Что еще характерно для новой эпохи - так это состояние перманентного ремонта, в котором пребывает большинство квартир. Ремонт делается практически ежегодно, поскольку советский жилой фонд помаленьку выходит из строя, а у тех, кто живет в постсоветском, элитном, ежегодно возрастают потребности. С жиру или по необходимости, вся квартирная Россия сегодня ремонтируется - и это тоже характеризует текущий момент, в котором нет ничего устоявшегося: мир в динамике, он еще только пытается отлиться в чеканные формулы, а людей, умеющих и любящих его в эти формы отливать - как тот же Маяковский, - у новой России покамест нет. Невозможно воспеть мир, в котором нет идеологии. Ремонт - сам по себе идеология, он синоним модернизации, конкурентоспособности, нанотехнологий и прочих слов, которыми пытаются сегодня прикрыть пустоту. Ремонт не имеет смысла и цели, даты окончания и точной сметы. Он обещает улучшения, хотя пока сводится к ухудшениям; он осуществляется силами гастарбайтеров и заставляет их ненавидеть еще больше, ибо к генетическому страху прибавляется чувство вины. Мир современного россиянина похож на квартиру уже тем, что возведен одними гастарбайтерами, отремонтирован другими и убирается третьими; чувствовать себя комфортно в таком мире довольно трудно. Может быть, именно поэтому современный человек - как в новой романной серии того же Лукьяненко - чувствует себя постепенно вычитаемым из этого мира: приходит домой, как в «Черновике», - а квартира уже не его.

Собственно, так и случилось со всеми нами. Мир незаметно подменили, пока мы решали квартирный вопрос. Никто из нас не застрахован сегодня от того, что мы приходим домой - и видим: квартира уже не наша. Суверенная демократия - это когда суверенитет державы собран из множества маленьких суверенитетов, отобранных у ее частных граждан. Грубо говоря, это ситуация, при которой каждый обязан пожертвовать своим личным суверенитетом в пользу общероссийского, без гарантий отдачи. Все получается по старому пророчеству Владимира Вишневского: «Суча плечом, прижав к груди буханки, вот так войдешь домой - а дома танки».

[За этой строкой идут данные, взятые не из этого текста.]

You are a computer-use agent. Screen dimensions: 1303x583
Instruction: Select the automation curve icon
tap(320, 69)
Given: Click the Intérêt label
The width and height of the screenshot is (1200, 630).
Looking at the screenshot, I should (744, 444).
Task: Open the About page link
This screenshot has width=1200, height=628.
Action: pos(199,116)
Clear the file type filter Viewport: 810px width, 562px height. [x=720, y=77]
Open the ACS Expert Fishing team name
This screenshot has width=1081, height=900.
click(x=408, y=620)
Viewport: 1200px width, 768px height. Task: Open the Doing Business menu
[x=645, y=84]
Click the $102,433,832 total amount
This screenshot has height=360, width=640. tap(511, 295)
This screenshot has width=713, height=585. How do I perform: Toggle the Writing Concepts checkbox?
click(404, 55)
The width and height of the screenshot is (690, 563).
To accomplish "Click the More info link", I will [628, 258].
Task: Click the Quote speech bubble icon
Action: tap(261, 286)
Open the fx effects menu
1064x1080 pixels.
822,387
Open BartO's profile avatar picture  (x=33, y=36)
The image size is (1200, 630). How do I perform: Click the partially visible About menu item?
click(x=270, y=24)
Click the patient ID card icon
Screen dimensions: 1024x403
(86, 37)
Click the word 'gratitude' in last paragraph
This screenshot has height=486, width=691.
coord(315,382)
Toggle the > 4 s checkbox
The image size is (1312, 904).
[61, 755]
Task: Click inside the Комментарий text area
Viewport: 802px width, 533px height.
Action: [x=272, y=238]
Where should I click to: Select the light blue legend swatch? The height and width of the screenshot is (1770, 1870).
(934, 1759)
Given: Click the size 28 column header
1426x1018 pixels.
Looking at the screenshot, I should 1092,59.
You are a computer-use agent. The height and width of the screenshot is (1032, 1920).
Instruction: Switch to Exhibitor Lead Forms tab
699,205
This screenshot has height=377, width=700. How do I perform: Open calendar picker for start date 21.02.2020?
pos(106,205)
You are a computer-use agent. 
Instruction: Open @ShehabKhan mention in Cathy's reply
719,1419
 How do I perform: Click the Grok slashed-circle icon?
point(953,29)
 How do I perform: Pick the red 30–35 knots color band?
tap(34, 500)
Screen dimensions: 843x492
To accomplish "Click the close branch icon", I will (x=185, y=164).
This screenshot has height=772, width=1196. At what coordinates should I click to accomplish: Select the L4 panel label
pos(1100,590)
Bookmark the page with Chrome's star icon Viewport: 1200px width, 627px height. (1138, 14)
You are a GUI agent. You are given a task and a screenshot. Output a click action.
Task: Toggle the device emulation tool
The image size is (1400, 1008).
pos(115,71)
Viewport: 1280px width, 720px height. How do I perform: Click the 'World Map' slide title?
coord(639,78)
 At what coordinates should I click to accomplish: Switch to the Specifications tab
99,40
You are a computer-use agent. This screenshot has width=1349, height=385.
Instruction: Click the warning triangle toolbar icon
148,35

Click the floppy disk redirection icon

Пока новый Иван Козырев строил себе новую квартиру с ванной, в мире случилось что-то, начисто обесценившее и Ивана Козырева, и его квартиру. Пока граждане прятались от тоталитаризма сначала по убогим, а потом по комфортабельным норам - тоталитаризм отказался от идеологии и прочих ограничений. Разрешив каждому гражданину обзаводиться собственным загончиком, он осторожно и незаметно отменил самого гражданина.

Последнее внятное высказывание по квартирному вопросу содержится в романе Михаила Успенского «Три холма, стерегущие край света». Это веселая утопия, в которой Москва взяла да и провалилась от точечной застройки, и люди побежали прочь из нее, а руины отдали гастарбайтерам. Правда, есть еще роман Оксаны Бутузовой «Дом», в котором люди строили-строили убежище от жестокого мира, набирали рейтинг, копили уют… а потом рейтинг достиг миллиона, и все обнулилось, и голые люди дальше пошли по голой земле - гвоздем чертить план нового убежища.

Утопия автономии рухнула, как почти все местные утопии. Свободное общество независимых граждан не состоялось. Сегодня мы живем в странное время: индивидуализм оказался страшней коллективизма, и многие до этого постепенно доходят собственным умом. И некоторые, бросая городские квартиры, уже съезжаются в деревни-коммуны - принципиально новое явление, обозначившееся в последние два-три года.

Это доказывает, что новые времена в самом деле более радикальны, чем застой, когда еще казалось, что самым универсальным убежищем является кухня.